O baião-de-dois na cearensidade
Artigo publicado no Jornal Diário do Nordeste, Caderno 3, página 3
Sábado, 02 de Abril de 2005 – Fortaleza, Ceará, Brasil
Por melhor que seja o sabor e por mais bem ornamentado que esteja, um prato é mais saboroso quando integra o sentimento de um povo. A gastronomia é parte do clima, da sabedoria, das expressões artísticas e da química humoral de uma gente. Pode exaltar, apenas retratar ou denunciar suas intenções para com a vida. Não existe culinária sem história, sem pessoas. Ao saborear um baião-de-dois devemos estar preparados para sentir o que ele carrega da contribuição do mundo rural à nossa cultura. Se refeição quer dizer refazer as forças, para quem percebe que é do Ceará comer baião significa ingerir uma porção simbólica da nossa própria habilidade de superação de infortúnios. Por isso, o baião-de-dois merece estar entre os hábitos alimentares que pertencem à esfera do patrimônio imaterial.
O sentido atribuído ao baião-de-dois ainda parece um tanto reservado em nosso cotidiano. É como se precisássemos nos limitar à intimidade da comida em si para podermos alimentar a nossa identidade. Essa timidez, no que diz respeito a autovalorização cultural, pode ser também o simples reflexo do pouco exercício que fazemos para admirar o que temos de melhor. Protegido ou não pelos caprichos do inconsciente, o baião ajuda a definir quem somos. Independente de nos determos na alquimia derivada da mistura candente dos atributos do arroz e do feijão, ela existe e integra o arsenal de energias naturais que nos movem para o trabalho, para a diversão e para a renovação da fertilidade.
Embora tenha estado presente nas quermesses e nas feirinhas de comidas típicas, o baião-de-dois nunca fez parte de cerimônias de consagração. Sempre foi visto como necessário pelo viés da sustança e pelo sabor. Vem da antiguidade a idéia de que a saúde depende da boa combinação entre as propriedades dos alimentos que ingerimos. Feijão e arroz são elementos da nossa dieta orgânica. Mais do que fonte de nutrição, essa mistura espontânea se confunde com o jeito cearense de se aconchegar. O prato original tem como complemento o cheiro-verde, a nata do leite e o queijo de coalho e é comido com acompanhamento de paçoca, carne assada na brasa e manteiga-da-terra. Tudo parece combinar com o baião. Foi por conta dessa flexibilidade da receita que o baião-de-dois pôde ser adaptado ao gosto das culturas regionais brasileiras, sem perder a sua essência.

### Registros armazenados
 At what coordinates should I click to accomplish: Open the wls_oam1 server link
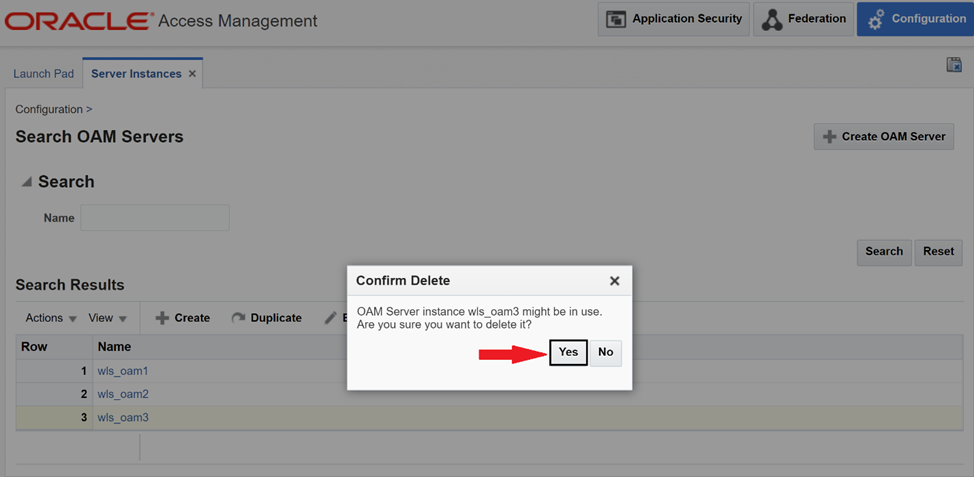(122, 371)
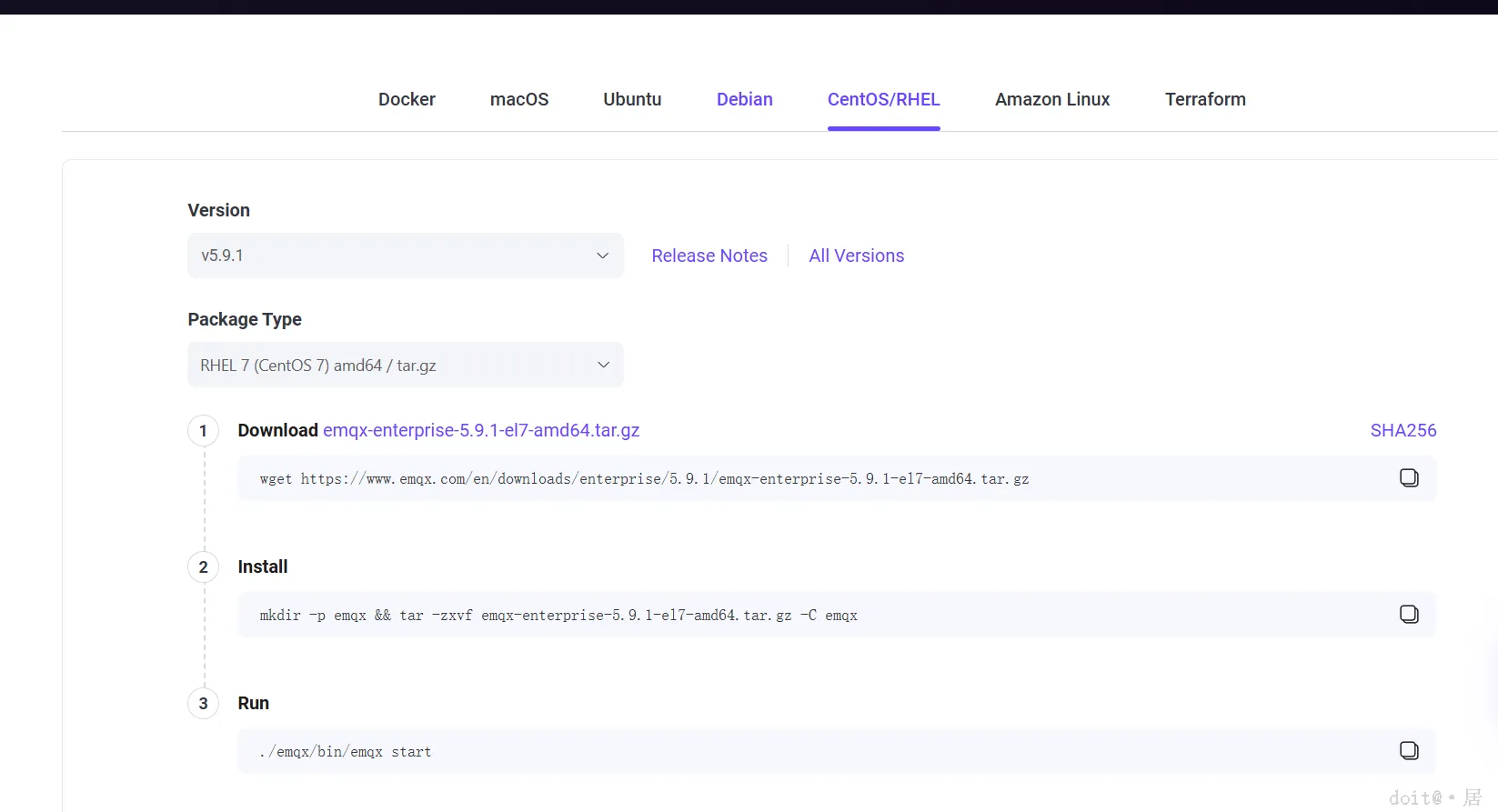Open the Terraform tab
The width and height of the screenshot is (1498, 812).
1205,99
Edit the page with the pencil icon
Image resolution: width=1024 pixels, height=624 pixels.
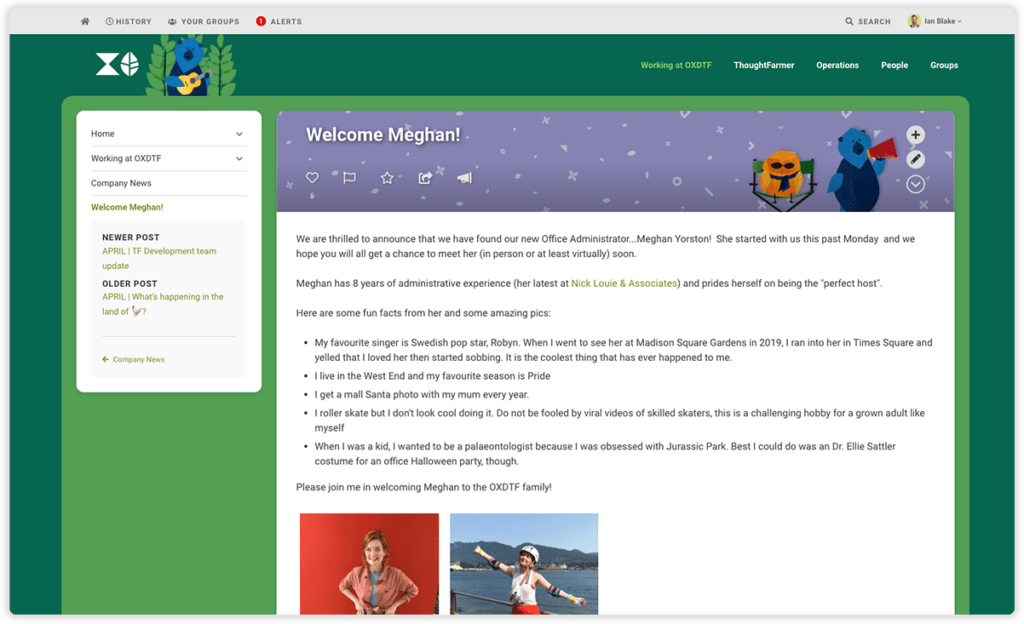pyautogui.click(x=915, y=159)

### Tarefas a realizar
1/ Liste todos os acompanhamentos com que, segundo o artigo sobre o baião-de-dois, o prato original é comido.
2/ Reproduza fielmente o trecho do artigo sobre o baião-de-dois que começa em "Embora tenha estado" e segue até "a sua essência.".
Os registros formam um material à parte, independente do artigo.

### Soluções dos exercícios
1/
- paçoca
- carne assada na brasa
- manteiga-da-terra

2/
Embora tenha estado presente nas quermesses e nas feirinhas de comidas típicas, o baião-de-dois nunca fez parte de cerimônias de consagração. Sempre foi visto como necessário pelo viés da sustança e pelo sabor. Vem da antiguidade a idéia de que a saúde depende da boa combinação entre as propriedades dos alimentos que ingerimos. Feijão e arroz são elementos da nossa dieta orgânica. Mais do que fonte de nutrição, essa mistura espontânea se confunde com o jeito cearense de se aconchegar. O prato original tem como complemento o cheiro-verde, a nata do leite e o queijo de coalho e é comido com acompanhamento de paçoca, carne assada na brasa e manteiga-da-terra. Tudo parece combinar com o baião. Foi por conta dessa flexibilidade da receita que o baião-de-dois pôde ser adaptado ao gosto das culturas regionais brasileiras, sem perder a sua essência.